“Anyone in this room with talent should be lonely,” Nikki Giovanni says, giving a hard truth to a room full of kids in “Going to Mars: The Nikki Giovanni Project.” A poet with a knack for long looking at things in a different way than most, Giovanni breaks down Rudolph the Red Nosed Reindeer, asking why he never stood up for himself amongst all the other reindeer when he stood out and comes around to a rather profound observation on a level of her given audience, likely imparting a lesson for life when she tells them, “You’ll find someone as lonely as you are and build community.”
As Giovanni can be seen on her tour for her book tour for “A Good Cry,” you can see the community she’s built with independent thought, able to fill up the Apollo with adoring fans, but nonetheless happy to tell everyone once on stage that she’s not very friendly. That can’t possibly be entirely true as she radiates a warmth throughout Joe Brewster and Michele Stephenson’s endearing profile of the iconoclast, but she remains unapologetic, with her latest book alluding to the fact that after raising a son of her own, paying off her house and her car, she feels as if she can finally allow herself to cry every now and then when it’s a symbol of her freedom in all respects. Provocatively enough, that comes to include her memory, though she looks to abandon it before it abandons her as she ages and almost as soon as “Going to Mars” begins, she says what she remembers is starting to be a choice she makes.
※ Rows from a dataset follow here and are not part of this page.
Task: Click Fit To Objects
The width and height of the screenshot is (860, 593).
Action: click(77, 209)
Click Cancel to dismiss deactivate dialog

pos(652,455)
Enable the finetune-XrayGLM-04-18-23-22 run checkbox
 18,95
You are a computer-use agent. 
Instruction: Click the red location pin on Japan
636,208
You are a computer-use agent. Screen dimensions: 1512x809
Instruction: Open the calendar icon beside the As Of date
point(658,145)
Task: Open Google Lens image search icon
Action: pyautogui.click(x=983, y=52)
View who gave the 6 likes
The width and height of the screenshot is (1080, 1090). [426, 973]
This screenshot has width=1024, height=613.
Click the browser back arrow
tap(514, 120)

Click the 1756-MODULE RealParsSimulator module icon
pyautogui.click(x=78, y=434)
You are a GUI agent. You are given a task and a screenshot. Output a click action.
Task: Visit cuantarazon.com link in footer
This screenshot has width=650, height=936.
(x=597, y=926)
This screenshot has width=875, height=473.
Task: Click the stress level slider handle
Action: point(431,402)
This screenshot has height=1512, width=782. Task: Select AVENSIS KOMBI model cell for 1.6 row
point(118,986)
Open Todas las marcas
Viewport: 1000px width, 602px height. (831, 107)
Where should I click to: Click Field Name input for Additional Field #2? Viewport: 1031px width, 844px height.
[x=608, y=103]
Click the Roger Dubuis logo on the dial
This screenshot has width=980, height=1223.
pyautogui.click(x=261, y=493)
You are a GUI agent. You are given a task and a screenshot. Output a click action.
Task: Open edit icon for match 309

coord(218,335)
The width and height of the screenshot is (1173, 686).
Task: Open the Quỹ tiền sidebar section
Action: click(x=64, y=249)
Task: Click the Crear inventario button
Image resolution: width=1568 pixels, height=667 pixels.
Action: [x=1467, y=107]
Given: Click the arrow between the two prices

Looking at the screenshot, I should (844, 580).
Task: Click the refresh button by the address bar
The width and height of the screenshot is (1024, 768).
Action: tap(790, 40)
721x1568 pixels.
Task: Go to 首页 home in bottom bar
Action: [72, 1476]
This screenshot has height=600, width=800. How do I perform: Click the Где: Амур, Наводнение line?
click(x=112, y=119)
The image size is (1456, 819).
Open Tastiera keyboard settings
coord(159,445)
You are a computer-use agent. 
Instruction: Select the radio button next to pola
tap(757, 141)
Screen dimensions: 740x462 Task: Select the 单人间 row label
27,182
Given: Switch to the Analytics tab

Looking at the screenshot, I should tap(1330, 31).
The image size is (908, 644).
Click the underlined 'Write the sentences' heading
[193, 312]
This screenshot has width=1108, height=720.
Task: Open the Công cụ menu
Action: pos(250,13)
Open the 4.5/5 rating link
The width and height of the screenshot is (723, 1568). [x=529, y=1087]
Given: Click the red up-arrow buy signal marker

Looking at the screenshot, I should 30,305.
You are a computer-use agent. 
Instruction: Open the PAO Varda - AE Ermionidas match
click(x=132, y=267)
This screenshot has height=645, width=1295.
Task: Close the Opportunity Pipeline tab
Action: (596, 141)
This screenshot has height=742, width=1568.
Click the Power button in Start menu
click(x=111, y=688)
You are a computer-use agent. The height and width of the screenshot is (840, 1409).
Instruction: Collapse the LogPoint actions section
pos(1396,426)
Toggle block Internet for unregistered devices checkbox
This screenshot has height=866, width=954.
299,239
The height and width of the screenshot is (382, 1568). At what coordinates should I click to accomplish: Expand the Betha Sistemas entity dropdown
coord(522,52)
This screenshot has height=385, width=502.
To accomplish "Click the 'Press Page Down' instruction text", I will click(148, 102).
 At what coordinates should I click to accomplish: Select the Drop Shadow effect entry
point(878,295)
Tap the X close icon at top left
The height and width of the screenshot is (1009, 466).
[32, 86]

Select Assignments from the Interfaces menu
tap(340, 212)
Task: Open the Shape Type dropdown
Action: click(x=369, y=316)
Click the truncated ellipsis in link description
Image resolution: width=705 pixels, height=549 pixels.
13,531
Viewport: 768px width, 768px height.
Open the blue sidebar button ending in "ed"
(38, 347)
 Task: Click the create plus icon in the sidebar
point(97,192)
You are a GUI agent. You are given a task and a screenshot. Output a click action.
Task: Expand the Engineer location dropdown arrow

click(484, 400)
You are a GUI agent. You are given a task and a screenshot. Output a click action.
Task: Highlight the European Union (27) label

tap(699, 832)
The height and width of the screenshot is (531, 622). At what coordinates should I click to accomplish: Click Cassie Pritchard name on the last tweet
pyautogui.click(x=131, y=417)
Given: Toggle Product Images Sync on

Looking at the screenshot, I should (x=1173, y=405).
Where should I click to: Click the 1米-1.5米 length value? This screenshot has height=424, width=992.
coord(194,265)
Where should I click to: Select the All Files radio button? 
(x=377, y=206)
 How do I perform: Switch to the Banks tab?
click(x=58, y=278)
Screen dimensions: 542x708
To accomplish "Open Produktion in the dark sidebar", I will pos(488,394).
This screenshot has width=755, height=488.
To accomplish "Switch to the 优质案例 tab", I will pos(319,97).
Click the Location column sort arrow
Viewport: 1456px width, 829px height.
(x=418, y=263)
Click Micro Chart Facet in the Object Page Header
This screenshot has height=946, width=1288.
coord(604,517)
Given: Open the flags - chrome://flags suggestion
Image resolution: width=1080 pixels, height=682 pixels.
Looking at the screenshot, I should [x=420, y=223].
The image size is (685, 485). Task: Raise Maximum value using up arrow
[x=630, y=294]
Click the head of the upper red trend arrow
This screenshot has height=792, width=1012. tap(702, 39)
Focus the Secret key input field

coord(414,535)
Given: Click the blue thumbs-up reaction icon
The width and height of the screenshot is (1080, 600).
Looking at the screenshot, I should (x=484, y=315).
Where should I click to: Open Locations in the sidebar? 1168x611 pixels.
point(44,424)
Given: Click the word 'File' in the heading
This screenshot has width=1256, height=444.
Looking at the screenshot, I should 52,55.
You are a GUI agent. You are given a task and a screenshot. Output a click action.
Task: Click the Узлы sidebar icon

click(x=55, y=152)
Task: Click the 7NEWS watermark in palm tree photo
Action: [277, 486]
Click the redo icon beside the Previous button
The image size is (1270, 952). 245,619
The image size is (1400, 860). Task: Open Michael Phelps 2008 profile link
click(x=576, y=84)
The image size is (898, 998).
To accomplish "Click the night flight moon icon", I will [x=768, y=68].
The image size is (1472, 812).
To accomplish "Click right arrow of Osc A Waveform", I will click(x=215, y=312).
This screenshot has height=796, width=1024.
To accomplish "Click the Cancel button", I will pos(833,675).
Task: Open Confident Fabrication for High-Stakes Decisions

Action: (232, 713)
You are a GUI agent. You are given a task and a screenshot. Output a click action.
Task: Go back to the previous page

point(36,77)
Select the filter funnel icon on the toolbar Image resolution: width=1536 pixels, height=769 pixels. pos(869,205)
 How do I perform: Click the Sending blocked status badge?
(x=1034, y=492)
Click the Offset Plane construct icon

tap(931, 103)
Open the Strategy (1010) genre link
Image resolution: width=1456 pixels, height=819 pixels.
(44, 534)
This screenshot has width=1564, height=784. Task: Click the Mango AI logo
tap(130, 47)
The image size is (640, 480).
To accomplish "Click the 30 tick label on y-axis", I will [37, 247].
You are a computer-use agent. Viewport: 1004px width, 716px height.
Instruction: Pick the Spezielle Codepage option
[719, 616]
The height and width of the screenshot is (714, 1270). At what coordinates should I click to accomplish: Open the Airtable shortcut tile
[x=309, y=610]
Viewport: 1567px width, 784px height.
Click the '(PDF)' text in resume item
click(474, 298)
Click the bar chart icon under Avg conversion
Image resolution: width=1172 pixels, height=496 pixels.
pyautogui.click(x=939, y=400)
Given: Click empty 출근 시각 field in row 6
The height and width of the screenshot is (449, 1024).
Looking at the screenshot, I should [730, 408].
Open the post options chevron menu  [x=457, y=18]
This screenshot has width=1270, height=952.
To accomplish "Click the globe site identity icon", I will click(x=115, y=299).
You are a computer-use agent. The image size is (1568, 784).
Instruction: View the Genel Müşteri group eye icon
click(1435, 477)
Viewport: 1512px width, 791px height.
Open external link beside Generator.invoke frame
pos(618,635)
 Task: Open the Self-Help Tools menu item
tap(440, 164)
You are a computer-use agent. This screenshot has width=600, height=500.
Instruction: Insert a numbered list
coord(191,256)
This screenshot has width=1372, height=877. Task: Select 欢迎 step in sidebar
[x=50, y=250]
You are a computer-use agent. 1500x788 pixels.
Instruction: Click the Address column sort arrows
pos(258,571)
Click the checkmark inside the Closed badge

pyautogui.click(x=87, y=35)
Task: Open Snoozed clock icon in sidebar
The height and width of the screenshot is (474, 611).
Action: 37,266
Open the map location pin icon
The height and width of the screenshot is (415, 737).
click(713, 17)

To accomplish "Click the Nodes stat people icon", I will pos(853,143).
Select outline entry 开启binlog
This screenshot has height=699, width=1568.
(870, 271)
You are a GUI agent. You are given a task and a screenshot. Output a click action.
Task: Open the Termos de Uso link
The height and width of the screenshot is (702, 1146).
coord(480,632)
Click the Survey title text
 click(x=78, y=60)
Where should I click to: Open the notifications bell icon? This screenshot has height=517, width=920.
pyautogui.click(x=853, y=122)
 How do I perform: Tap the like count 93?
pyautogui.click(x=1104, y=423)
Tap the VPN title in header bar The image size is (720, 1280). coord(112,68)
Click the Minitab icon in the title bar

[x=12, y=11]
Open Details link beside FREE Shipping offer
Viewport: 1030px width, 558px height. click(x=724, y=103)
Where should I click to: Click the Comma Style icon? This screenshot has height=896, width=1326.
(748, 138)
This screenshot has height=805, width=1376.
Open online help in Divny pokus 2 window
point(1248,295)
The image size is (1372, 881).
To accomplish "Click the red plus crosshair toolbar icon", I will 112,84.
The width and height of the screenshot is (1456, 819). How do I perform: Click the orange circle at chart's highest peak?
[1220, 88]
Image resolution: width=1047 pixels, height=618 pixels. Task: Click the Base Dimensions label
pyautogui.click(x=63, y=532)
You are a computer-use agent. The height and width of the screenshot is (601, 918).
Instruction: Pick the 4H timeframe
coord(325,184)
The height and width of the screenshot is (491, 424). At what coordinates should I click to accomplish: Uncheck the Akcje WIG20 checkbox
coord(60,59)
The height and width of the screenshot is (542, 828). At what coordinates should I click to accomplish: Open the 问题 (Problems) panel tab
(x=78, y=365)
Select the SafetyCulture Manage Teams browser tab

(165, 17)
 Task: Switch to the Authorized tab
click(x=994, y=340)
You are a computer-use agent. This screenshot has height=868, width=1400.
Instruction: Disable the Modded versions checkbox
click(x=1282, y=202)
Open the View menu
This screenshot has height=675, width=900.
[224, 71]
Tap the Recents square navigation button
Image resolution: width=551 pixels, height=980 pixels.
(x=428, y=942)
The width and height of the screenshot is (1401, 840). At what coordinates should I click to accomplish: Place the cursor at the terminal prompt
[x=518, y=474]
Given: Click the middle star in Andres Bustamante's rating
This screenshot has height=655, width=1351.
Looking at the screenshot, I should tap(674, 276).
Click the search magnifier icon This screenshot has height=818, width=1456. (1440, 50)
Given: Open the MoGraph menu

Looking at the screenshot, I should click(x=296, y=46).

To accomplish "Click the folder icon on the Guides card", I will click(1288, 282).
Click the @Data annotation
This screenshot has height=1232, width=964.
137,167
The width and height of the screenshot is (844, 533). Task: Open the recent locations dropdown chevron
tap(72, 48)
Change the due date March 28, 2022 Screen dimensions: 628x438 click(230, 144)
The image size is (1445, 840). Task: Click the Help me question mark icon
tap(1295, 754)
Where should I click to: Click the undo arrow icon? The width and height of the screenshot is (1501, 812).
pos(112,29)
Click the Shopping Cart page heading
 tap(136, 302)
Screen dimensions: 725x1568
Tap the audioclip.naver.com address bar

Those decisions might be easy for her, having a rough childhood with an unkind father and growing up in Cincinnati when the neighborhoods were still red-lined, but Brewster and Stephenson surely had difficult ones to make in terms of what to cover in an extraordinary life, when their subject went to Fisk College where she was classmates with John Lewis and Diane Nash, having to fill up her first major poetry reading with 100 people so as not to pay for the room – helped out by her next door neighbor Morgan Freeman, among others, and raising her own son Thomas to be his own person. Yet they find a novel approach to putting her sprawling life in perspective, having passages read from her past work by Taraji P. Henson in the instances she may no longer remember, showing how her words from the time continue to endure such as in the aftermath of the assassination of Martin Luther King Jr. and tie the narrative as it transcends time and space to her belief that Black women should be the earth’s ambassadors to the universe, seeing travel to other planets no different than the middle passage and thinks given all they’ve endured, no one is in a better position to ask the right questions.
Giovanni’s poetry makes the case itself when it becomes the sonic equivalent of rocket fuel as it’s weaved throughout “Going to Mars,” celebrating a true artist who may insist she never had any interest in movements as a free thinker, but has led one of her own with passion over five decades as she’s seen her words cut across generations with Brewster and Stephenson ensuring they’ll reverberate for many more.
“Going to Mars: The Nikki Giovanni Project” will screen again at the Sundance Film Festival on January 22nd at 6:30 pm at Redstone Cinemas in Park City, January 24th at 6 pm at the Sundance Mountain Resort Screening Room and January 27th at the Library Center Theatre in Park City. It will be available virtually from January 24th through January 29th.